*** Textauszug ***

38 Der Gesetzgeber hätte Gelegenheiten gehabt, eine vom revisionswerbenden Finanzamt gesehene Gesetzeslücke zu schließen, jedoch eine solche Lücke nicht angenommen. Insbesondere ging er bei der erwähnten Änderung des § 6 Abs. 5 FLAG durch das Bundesgesetz BGBl. I Nr. 77/2018 davon aus, dass in den Fällen des § 6 Abs. 2 lit. d FLAG Familienbeihilfe ohne zeitliche Beschränkung auch dann gewährt werden kann, wenn dem Kind selbst sozialversicherungsrechtliche Ansprüche wie das Pflegegeld zustehen und bei eigenständiger Haushaltsführung erheblich behinderter Kinder auch die Leistung der Bedarfsorientierten Mindestsicherung einem Anspruch auf erhöhte Familienbeihilfe nicht entgegensteht. Ebenso berücksichtigte er den Einsatz öffentlicher Mittel aus Sozialhilfe und Jugendwohlfahrt sowie die Neuordnung der Studienförderung bei Änderungen des FLAG. Von daher ist nicht davon auszugehen, dass der Gesetzgeber die Witwenpensionen bei der Regelung der §§ 5 Abs. 2 und 6 Abs. 1 lit. b FLAG übersehen hätte.
39 Aufgrund des bisher Gesagten ist nicht erkennbar, dass der Gesetzgeber in §§ 5 Abs. 2 und 6 Abs. 1 lit. b FLAG auch die Witwen- oder Witwerpension als Unterhalt vom (früheren) Ehegatten mitumfasst wissen wollte. Die Witwen‑ oder Witwerpension ist nicht als Unterhalt im Sinne der §§ 5 Abs. 2 und 6 Abs. 1 lit. b FLAG anzusehen und steht daher einem Anspruch auf Familienbeihilfe, sofern die Einkommensgrenzen nach § 6 Abs. 3 FLAG nicht überschritten werden, nicht entgegen.

*** Auflistung ***

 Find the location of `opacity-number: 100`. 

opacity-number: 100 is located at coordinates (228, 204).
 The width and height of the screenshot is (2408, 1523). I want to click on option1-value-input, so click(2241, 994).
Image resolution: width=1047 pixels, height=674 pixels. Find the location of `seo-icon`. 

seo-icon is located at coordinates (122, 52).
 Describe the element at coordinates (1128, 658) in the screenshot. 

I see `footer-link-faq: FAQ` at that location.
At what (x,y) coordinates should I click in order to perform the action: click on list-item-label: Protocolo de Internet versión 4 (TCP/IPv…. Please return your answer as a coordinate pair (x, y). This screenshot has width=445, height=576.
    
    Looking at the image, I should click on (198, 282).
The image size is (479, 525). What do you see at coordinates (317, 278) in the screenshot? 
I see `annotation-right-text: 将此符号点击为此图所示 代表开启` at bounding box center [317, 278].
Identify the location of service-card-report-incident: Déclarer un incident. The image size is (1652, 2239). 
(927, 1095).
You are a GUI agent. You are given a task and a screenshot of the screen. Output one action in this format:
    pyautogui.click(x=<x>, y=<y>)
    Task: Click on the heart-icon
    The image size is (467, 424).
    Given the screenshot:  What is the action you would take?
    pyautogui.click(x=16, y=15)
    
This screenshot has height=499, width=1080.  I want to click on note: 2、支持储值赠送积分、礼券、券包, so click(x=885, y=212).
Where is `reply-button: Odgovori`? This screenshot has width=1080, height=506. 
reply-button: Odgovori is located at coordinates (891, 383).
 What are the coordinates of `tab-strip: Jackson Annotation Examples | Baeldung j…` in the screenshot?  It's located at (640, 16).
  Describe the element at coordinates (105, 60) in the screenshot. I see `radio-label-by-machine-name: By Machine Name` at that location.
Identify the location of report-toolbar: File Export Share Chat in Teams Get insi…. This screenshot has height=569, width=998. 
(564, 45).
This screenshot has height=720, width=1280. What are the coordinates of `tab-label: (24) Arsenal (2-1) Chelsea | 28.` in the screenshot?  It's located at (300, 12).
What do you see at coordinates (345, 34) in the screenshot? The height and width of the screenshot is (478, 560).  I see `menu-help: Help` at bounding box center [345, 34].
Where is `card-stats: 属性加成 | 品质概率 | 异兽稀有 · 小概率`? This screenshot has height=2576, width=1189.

***

**Arbeitsaufträge**
a) Gib einen Teil des Textauszugs neu wieder und ersetze dabei „Einkommensgrenzen“ durch „Einkommensschwellen“. Setze bei den Worten „39 Aufgrund des“ ein und höre nach „werden, nicht entgegen.“ auf.
b) Weshalb geht der Textauszug nicht davon aus, dass der Gesetzgeber die Witwenpensionen bei der Regelung der §§ 5 Abs. 2 und 6 Abs. 1 lit. b FLAG übersehen hätte? Antworte in ein bis drei Sätzen.
c) Setze den Textauszug über Witwenpension und Familienbeihilfe nach seinem letzten Satz fort.
Die Auflistung ist eigenständiges Material und gehört nicht zum Textauszug.

**Lösungen**
a)
39 Aufgrund des bisher Gesagten ist nicht erkennbar, dass der Gesetzgeber in §§ 5 Abs. 2 und 6 Abs. 1 lit. b FLAG auch die Witwen- oder Witwerpension als Unterhalt vom (früheren) Ehegatten mitumfasst wissen wollte. Die Witwen‑ oder Witwerpension ist nicht als Unterhalt im Sinne der §§ 5 Abs. 2 und 6 Abs. 1 lit. b FLAG anzusehen und steht daher einem Anspruch auf Familienbeihilfe, sofern die Einkommensschwellen nach § 6 Abs. 3 FLAG nicht überschritten werden, nicht entgegen.

b) Der Gesetzgeber hätte Gelegenheiten gehabt, eine solche Lücke zu schließen, hat aber keine angenommen. Bei Änderungen des FLAG hat er andere Leistungen ausdrücklich berücksichtigt. Dazu gehören Pflegegeld, Bedarfsorientierte Mindestsicherung, öffentliche Mittel aus Sozialhilfe und Jugendwohlfahrt sowie die Neuordnung der Studienförderung.

c)
40 Auch kann der Begriff des Unterhalts im Sinne der §§ 5 Abs. 2 und 6 Abs. 1 lit. b FLAG nach dem Wortlaut dieser Bestimmung („Unterhalt [...] zu leisten ist“) auch nach dem dargestellten systematischen Regelungszusammenhang des FLAG, nur als eine zu Lebzeiten des Unterhaltsverpflichteten zu erbringende Leistung angesehen werden. Daher kann nach dem Wortlaut der § §§ 5 Abs. 2 und 6 Abs. 1 lit. b FLAG die Witwenpension oder Witwerpension nicht als Unterhalt im Sinne dieser Bestimmung angesehen werden.
41 Anzumerken ist zudem, dass zur Hinterbliebenenpension auch die Waisenpension zählt. Die Waisenpension soll einen Ersatz für die Unterhaltsleistungen des verstorbenen Elternteiles bieten (vgl. OGH 18.3.1993, 10 ObS 303/91).
42 Gemäß § 5 Abs. 1 lit. c FLAG verringert die Überschreitung eines Schwellenwertes des zu versteuernden Einkommens (§ 33 Abs. 1 EStG 1988) des Kindes die Familienbeihilfe und es ist bei dieser Ermittlung die Waisenpension nicht zu berücksichtigen.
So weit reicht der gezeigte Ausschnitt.